(Dataset records)

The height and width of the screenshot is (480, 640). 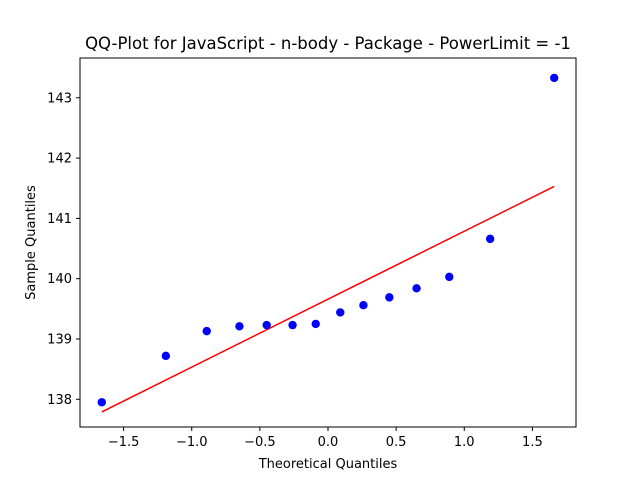 What do you see at coordinates (328, 442) in the screenshot?
I see `x-tick-label: 0.0` at bounding box center [328, 442].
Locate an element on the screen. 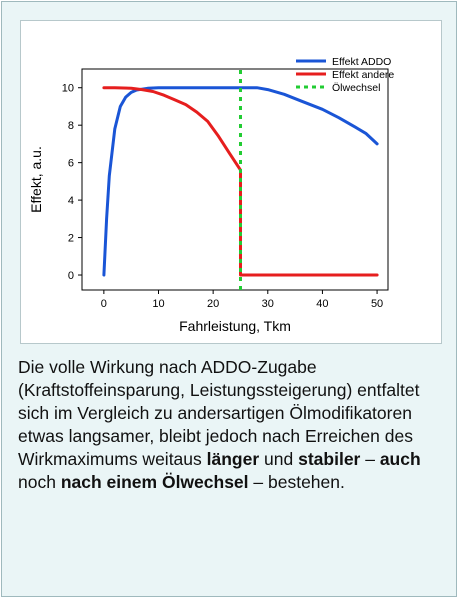 The height and width of the screenshot is (600, 460). caption-bold-stabiler: stabiler is located at coordinates (330, 459).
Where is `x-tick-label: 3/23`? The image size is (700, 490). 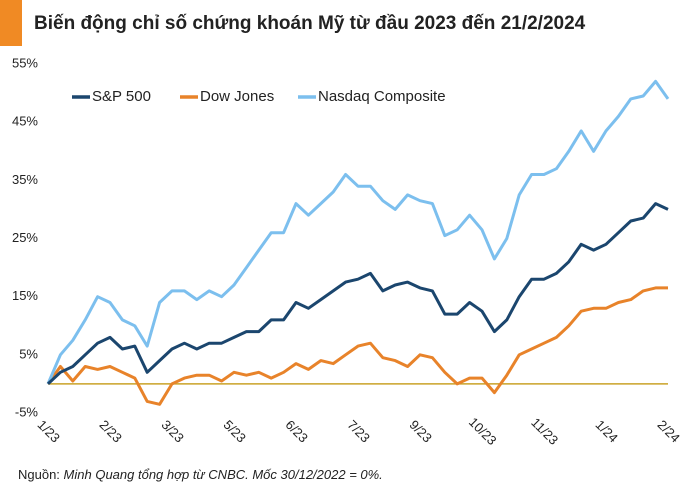
x-tick-label: 3/23 is located at coordinates (172, 432).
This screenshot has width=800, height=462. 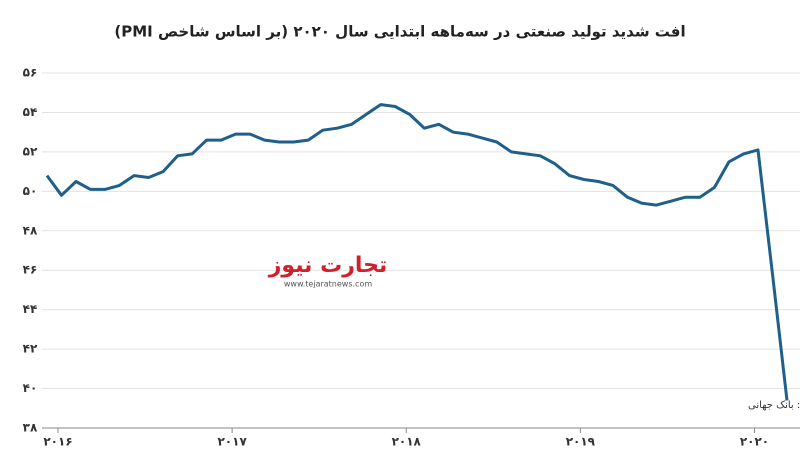 I want to click on y-tick-label: ۴۲, so click(x=30, y=349).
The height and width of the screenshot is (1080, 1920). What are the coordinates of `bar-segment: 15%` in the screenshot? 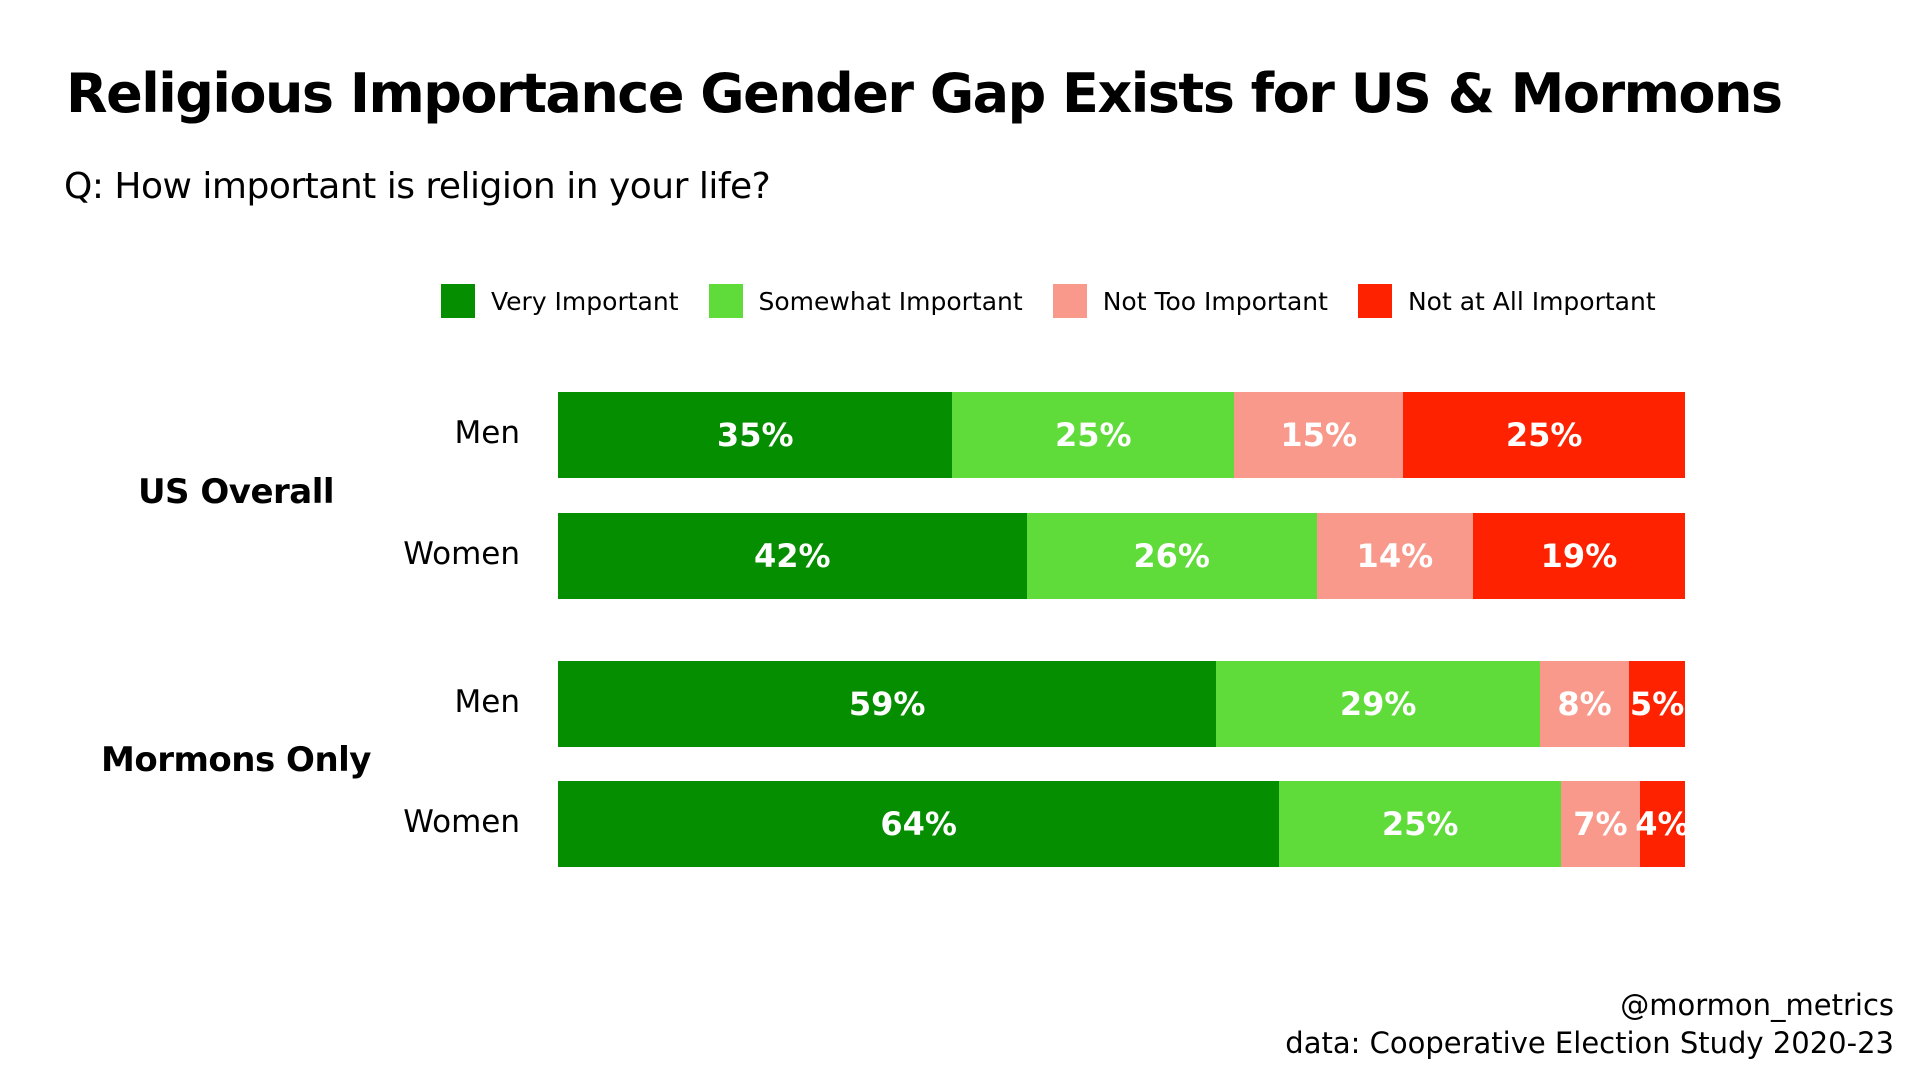 It's located at (1319, 435).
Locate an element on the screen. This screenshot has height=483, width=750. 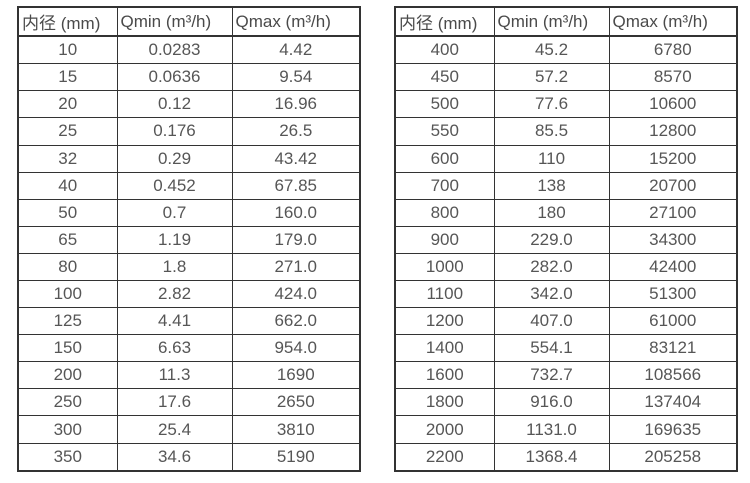
cell-qmin: 77.6 is located at coordinates (552, 104).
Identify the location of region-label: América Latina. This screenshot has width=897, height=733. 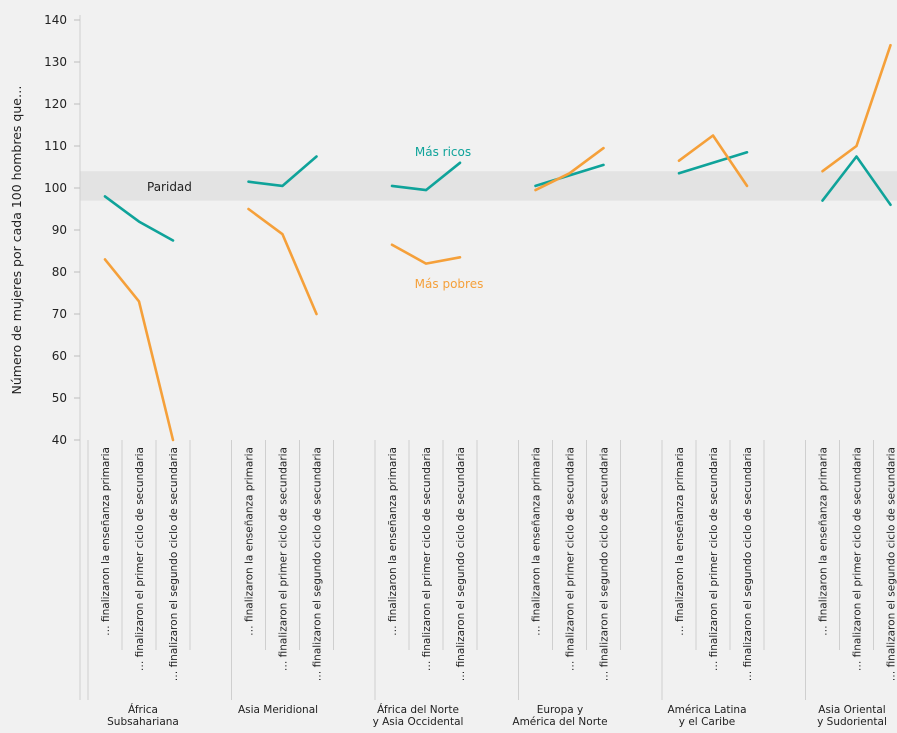
(706, 710).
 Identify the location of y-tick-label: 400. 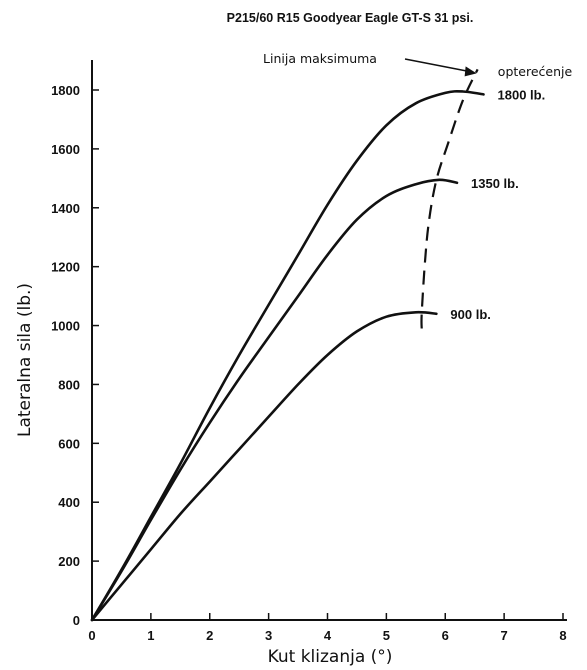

→ TASK DESCRIPTION:
Rewrite the material starting at the line containing "Locate an element on the screen. This" and ending at the end of the material, switching "Identify" to "Find" and keeping everything else the same. Leave the pictures out of your answer.

→ COMPLETED EXERCISE:
Locate an element on the screen. This screenshot has height=483, width=750. 
cell-qmin: 77.6 is located at coordinates (552, 104).
Find the location of region-label: América Latina. This screenshot has width=897, height=733. 
(706, 710).
 Find the location of y-tick-label: 400. 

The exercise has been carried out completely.